富裕層ほど郊外へお引っ越し?

20170518_midori_news_02-1920 一般的に「富裕層ほど都市圏、貧困層ほど郊外へ居住する」イメージがありますが、ではスイスでもそのイメージが果たして当てはまるのでしょうか。

 先日、スイス連邦居住局(OFL)がジュネーヴ大学に委託した調査「6つの都市圏における住居移動の分析」の結果報告書が発表されました。

 この調査は、2010年から2014年までの間までの期間を対象として、チューリッヒ (Zurich)、ベルン (Bern)、バーゼル (Basel)、ルガーノ (Lugano)、ローザンヌ (Lausanne)、そしてジュネーヴ (Genève)と合計6つの都市で行われました。

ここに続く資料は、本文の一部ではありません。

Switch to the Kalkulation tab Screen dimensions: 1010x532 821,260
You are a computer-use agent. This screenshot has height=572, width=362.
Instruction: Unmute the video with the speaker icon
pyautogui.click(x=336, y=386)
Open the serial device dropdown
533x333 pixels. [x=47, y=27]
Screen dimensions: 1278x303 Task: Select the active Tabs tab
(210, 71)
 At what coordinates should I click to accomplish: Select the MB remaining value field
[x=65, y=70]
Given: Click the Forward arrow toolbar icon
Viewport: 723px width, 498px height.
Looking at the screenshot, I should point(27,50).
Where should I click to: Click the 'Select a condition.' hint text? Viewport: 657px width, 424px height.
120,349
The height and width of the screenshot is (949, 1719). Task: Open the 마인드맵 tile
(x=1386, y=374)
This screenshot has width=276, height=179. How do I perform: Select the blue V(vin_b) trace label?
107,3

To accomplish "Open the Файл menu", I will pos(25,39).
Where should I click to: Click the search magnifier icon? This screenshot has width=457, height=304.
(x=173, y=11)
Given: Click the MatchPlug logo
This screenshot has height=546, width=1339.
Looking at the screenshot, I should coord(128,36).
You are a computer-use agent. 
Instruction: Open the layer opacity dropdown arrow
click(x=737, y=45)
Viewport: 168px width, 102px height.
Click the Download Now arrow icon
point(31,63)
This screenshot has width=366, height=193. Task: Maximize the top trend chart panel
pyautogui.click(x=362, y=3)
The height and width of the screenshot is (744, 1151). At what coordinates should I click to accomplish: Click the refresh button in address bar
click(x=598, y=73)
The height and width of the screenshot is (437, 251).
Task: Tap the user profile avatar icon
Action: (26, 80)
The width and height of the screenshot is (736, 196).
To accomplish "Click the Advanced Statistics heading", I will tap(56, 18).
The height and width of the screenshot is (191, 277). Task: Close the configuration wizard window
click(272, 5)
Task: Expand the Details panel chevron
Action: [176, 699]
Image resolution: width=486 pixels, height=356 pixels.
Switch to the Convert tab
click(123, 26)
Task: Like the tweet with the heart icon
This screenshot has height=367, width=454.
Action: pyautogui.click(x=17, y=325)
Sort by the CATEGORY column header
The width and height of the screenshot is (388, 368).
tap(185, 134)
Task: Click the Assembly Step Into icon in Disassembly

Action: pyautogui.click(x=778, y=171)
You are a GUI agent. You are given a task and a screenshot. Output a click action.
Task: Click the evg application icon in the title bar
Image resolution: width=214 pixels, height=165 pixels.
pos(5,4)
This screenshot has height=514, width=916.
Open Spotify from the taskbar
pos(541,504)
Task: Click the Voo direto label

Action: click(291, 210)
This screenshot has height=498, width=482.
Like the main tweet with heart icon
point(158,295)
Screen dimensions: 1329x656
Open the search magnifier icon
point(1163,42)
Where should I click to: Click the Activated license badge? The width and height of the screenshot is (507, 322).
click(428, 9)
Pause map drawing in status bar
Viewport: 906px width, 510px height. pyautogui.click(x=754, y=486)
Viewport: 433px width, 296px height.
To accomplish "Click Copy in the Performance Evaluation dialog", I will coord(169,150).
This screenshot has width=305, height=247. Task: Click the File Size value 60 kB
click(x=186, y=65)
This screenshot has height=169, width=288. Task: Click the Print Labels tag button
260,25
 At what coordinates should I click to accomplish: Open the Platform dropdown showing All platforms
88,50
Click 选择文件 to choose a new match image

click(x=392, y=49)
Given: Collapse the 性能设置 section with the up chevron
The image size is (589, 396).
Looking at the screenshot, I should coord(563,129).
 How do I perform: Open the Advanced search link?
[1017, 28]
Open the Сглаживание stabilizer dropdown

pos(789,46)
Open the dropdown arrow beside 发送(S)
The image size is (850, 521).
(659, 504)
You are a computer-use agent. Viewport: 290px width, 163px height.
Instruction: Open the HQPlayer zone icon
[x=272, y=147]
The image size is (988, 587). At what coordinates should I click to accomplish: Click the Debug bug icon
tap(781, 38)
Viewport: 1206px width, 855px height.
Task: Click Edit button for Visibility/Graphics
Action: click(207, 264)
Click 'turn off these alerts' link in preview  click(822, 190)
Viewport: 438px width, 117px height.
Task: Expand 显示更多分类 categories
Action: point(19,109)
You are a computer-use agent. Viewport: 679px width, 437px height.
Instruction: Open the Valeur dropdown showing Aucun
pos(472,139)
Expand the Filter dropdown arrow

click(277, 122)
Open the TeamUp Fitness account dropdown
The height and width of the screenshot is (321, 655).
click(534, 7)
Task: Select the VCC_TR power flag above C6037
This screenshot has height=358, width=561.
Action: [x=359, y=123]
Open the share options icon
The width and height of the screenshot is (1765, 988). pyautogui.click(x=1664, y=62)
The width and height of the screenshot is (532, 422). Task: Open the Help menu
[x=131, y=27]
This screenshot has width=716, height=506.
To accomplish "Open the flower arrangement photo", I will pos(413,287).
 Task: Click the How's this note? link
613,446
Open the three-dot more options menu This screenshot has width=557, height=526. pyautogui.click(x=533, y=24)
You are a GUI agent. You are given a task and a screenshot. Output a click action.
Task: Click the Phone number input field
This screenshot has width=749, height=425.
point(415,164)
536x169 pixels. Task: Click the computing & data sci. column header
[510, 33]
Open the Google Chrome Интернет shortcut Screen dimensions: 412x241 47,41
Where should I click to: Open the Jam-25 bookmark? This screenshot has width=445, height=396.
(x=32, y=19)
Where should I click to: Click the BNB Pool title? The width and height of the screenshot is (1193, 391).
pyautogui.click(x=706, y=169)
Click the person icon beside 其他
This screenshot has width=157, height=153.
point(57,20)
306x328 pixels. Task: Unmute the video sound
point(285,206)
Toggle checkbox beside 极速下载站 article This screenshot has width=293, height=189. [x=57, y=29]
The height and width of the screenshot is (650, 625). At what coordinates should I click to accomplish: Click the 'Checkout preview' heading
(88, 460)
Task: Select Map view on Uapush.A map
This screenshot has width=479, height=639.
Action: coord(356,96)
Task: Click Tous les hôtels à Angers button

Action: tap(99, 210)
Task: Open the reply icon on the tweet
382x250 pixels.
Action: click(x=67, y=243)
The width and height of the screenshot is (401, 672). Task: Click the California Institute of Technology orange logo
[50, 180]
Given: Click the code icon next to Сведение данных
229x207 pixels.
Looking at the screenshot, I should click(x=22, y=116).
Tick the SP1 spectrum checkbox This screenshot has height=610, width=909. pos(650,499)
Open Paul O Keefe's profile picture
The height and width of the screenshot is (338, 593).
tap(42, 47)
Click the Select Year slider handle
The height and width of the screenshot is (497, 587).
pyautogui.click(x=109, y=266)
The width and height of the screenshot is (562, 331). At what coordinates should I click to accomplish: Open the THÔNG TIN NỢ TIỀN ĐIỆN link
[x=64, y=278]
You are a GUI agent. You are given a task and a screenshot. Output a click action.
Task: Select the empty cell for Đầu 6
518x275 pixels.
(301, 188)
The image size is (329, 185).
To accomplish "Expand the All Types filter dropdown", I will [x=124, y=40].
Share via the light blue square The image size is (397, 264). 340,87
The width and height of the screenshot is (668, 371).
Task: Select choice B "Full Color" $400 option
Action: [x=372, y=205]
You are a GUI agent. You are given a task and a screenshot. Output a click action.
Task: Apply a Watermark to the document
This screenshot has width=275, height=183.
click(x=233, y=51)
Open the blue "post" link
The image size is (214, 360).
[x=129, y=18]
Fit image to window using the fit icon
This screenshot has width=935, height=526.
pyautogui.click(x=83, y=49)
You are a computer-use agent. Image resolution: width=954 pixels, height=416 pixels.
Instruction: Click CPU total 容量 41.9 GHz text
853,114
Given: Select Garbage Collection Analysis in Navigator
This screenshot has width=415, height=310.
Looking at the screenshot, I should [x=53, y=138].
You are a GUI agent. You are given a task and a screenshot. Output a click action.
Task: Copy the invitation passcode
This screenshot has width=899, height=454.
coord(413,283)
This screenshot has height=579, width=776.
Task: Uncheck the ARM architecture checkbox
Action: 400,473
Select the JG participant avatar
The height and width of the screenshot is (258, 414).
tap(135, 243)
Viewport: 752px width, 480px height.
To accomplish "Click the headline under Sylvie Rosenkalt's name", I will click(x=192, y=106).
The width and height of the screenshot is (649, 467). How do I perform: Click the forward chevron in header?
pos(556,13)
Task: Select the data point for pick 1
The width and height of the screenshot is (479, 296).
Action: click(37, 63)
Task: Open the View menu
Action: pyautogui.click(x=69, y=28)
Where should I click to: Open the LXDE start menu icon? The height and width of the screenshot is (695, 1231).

 同局の発表によれば、全体的に収入が高いほど住居を移転し、収入が低いほど引っ越しをする回数が少ないという結果が分かりました。また、富裕層ほど都市部を離れて郊外に住み、貧困層ほど都市圏に居住していると報告しています。

 ただし、分析結果の内容は、ジュネーヴとローザンヌの二つの州には完全に当てはまりませんでした。その理由として、同局は二つの州での急激な人口増加や州の社会構造の変化などによる、都市部と郊外での様々な階級の混在や、ジュネーヴに拠点を置く多国籍企業及び国際機関の駐在員の移住が影響していることを挙げています。

 この調査では、最下位貧困層は引っ越しできないまま、同じ場所にずっと留まり続け、スイスにおける社会格差が少しずつ増加してきていることも指摘しています。